To go with the announcement, the company also launched a new Oculus Ready PC at its Oculus Event on Sunday. The new CyberPowerPC is equipped with Radeon RX 470 and AMD FX 4350, and costs just $499 (Rs. 33,500). By comparison, when Oculus Rift launched in March this year, Oculus Ready PCs started at $949 (Rs. 63,500).
Oculus said ASW is meant to complement the existing Asynchronous Timewarp (ATW) feature, which tracks the user’s head rotation. ASW, meanwhile, covers “character movement, camera movement, Touch controller movement, and the player's own positional movement”.
Put in simpler terms, while ATW is great for images at a distance, ASW is really good for objects rendered up close. ASW’s extrapolation technique lets VR experiences run “at up to half rate”, Oculus said.

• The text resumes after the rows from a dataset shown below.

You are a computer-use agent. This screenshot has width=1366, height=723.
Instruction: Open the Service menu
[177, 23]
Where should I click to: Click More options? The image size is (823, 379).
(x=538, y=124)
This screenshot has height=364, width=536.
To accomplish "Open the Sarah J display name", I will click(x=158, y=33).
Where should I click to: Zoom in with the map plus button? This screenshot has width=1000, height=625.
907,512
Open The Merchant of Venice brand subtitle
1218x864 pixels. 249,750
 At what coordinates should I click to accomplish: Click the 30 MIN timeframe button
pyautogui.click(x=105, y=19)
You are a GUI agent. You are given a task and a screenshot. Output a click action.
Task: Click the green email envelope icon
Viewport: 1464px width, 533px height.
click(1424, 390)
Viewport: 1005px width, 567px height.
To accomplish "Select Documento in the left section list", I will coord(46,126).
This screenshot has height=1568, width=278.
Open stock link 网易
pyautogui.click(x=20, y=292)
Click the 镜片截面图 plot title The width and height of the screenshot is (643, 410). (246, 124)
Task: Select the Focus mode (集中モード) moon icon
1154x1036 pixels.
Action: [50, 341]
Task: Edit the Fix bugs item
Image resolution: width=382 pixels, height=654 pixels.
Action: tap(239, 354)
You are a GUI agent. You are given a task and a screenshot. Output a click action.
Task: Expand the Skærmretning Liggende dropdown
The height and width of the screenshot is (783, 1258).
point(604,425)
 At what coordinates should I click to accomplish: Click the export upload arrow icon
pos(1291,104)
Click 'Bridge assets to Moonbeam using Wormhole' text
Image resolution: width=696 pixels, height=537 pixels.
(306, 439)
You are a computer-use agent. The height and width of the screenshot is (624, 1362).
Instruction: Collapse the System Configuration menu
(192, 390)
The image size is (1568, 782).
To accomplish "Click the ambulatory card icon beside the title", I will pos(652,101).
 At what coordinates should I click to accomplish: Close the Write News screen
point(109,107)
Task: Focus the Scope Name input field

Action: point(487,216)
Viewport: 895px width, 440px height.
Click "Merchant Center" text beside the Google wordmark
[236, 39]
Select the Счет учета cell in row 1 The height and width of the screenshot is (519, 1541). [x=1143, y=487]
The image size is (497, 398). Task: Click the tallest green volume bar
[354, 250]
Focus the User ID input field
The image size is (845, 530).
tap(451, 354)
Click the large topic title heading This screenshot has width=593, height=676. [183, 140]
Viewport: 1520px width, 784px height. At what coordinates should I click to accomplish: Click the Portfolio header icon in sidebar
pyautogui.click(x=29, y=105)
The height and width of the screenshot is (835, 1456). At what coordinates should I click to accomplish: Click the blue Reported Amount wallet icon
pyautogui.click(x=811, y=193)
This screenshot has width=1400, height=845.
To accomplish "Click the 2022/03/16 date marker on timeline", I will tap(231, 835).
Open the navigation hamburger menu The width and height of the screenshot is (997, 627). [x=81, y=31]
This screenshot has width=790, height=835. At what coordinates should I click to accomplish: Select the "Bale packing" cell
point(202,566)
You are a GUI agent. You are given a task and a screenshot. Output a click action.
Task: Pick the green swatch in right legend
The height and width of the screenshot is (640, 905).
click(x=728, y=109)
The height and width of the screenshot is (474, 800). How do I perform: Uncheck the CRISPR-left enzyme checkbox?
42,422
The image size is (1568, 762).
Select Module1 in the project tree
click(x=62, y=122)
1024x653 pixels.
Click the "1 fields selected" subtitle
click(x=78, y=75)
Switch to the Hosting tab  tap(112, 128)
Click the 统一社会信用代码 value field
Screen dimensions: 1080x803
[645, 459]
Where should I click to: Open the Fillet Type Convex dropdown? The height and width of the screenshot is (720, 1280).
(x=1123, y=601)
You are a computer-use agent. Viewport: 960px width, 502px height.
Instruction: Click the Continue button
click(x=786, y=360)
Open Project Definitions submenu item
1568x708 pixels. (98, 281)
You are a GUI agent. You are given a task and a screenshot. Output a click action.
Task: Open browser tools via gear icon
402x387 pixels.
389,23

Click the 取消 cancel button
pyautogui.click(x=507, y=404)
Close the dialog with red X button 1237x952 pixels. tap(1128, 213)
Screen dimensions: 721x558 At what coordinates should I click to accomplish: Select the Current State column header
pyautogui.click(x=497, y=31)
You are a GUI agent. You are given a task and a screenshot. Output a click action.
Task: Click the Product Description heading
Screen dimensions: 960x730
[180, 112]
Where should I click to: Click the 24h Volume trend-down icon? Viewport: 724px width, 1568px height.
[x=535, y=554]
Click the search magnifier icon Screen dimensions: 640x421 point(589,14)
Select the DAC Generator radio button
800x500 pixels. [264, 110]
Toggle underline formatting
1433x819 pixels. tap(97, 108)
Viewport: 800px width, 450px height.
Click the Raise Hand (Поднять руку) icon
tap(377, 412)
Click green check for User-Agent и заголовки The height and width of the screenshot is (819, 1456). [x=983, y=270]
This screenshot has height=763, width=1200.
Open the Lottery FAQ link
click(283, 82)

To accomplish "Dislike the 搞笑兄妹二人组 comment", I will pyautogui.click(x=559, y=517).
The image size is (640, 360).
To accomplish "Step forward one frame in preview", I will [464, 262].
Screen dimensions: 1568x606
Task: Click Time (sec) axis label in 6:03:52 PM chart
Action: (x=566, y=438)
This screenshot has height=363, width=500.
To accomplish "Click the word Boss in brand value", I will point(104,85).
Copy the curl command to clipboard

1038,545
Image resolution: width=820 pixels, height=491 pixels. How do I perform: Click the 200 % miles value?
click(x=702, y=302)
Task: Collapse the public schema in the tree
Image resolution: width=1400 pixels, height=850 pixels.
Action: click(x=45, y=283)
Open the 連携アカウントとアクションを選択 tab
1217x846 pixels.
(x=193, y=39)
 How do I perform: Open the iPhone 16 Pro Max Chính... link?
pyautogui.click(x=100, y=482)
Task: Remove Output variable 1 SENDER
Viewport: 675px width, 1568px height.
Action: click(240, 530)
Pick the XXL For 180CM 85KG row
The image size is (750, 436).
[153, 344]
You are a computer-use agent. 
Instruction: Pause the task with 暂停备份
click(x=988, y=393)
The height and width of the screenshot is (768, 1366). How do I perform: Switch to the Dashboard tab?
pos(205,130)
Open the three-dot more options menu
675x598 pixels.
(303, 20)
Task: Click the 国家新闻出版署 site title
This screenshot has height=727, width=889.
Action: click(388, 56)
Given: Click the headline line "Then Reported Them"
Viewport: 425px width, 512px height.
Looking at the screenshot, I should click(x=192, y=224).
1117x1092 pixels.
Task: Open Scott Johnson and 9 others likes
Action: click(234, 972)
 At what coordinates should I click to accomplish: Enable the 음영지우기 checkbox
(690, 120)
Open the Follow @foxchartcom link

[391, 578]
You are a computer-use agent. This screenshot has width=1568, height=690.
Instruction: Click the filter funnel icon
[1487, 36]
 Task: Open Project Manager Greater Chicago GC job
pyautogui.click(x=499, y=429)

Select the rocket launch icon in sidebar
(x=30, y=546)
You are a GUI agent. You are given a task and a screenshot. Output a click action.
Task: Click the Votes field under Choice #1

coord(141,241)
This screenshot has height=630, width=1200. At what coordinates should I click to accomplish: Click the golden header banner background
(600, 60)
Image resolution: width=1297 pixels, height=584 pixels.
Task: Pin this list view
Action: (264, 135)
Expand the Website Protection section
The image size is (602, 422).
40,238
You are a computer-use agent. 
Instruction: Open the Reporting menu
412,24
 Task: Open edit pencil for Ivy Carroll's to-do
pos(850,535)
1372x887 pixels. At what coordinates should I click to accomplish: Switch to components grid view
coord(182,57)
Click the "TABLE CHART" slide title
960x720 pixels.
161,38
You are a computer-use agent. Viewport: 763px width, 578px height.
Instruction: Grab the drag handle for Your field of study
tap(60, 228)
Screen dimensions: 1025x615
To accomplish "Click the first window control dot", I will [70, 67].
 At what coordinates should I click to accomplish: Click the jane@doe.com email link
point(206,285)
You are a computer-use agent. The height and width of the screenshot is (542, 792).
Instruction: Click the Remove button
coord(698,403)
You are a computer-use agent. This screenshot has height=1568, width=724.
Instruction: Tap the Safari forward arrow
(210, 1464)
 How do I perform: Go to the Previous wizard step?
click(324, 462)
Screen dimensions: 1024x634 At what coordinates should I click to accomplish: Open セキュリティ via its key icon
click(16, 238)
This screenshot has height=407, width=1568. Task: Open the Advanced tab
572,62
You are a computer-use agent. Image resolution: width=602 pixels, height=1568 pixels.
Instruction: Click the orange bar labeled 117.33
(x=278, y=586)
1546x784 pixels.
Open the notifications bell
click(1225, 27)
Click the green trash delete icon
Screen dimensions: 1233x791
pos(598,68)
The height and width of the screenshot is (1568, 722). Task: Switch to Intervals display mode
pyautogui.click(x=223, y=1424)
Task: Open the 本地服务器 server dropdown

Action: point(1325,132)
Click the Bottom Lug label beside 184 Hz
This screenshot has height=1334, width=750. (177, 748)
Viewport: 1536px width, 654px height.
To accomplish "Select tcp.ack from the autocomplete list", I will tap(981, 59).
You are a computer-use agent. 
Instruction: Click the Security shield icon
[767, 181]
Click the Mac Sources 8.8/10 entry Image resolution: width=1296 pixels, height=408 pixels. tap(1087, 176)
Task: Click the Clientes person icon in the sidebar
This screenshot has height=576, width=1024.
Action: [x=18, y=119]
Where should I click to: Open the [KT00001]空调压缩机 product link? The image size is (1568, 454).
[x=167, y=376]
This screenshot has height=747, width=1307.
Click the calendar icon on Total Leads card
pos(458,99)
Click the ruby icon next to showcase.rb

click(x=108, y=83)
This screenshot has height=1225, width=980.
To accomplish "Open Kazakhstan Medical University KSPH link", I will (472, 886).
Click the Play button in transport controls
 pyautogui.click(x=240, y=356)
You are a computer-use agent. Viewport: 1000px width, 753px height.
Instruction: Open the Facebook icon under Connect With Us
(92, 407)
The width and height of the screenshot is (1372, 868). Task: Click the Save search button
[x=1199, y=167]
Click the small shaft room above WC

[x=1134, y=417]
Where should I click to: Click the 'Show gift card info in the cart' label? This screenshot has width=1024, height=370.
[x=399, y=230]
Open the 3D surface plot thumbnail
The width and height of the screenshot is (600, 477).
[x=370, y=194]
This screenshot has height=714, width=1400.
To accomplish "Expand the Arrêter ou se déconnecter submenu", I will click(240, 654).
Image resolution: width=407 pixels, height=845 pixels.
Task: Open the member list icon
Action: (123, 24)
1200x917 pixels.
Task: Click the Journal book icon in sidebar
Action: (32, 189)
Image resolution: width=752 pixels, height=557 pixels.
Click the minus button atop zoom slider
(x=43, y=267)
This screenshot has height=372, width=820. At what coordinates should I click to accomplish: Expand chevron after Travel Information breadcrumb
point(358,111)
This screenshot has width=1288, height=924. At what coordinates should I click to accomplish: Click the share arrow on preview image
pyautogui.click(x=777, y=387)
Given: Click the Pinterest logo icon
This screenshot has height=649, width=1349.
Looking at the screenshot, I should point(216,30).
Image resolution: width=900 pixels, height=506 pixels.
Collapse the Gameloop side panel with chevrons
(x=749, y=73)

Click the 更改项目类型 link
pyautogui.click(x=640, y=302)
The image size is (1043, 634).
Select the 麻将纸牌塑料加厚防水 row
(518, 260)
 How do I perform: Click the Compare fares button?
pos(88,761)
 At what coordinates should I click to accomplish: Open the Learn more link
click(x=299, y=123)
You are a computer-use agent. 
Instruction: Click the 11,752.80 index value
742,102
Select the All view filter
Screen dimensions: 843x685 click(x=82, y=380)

Oculus also announced two new features - Oculus Avatars and Oculus First Contact.
Starting December 6, you can design your own avatar by choosing a face, hairstyle, eyewear, clothing and texture effects. Oculus said that avatars would soon be available on the Gear VR platform as well.
Oculus First Contact is meant as an initiation experience meant to get Rift users acquainted with Oculus Touch controllers - shipping December 6 as well - featuring an "'80s sci-fi throwback" robot. In it, you can fire toy guns or even 3D print holographic butterflies.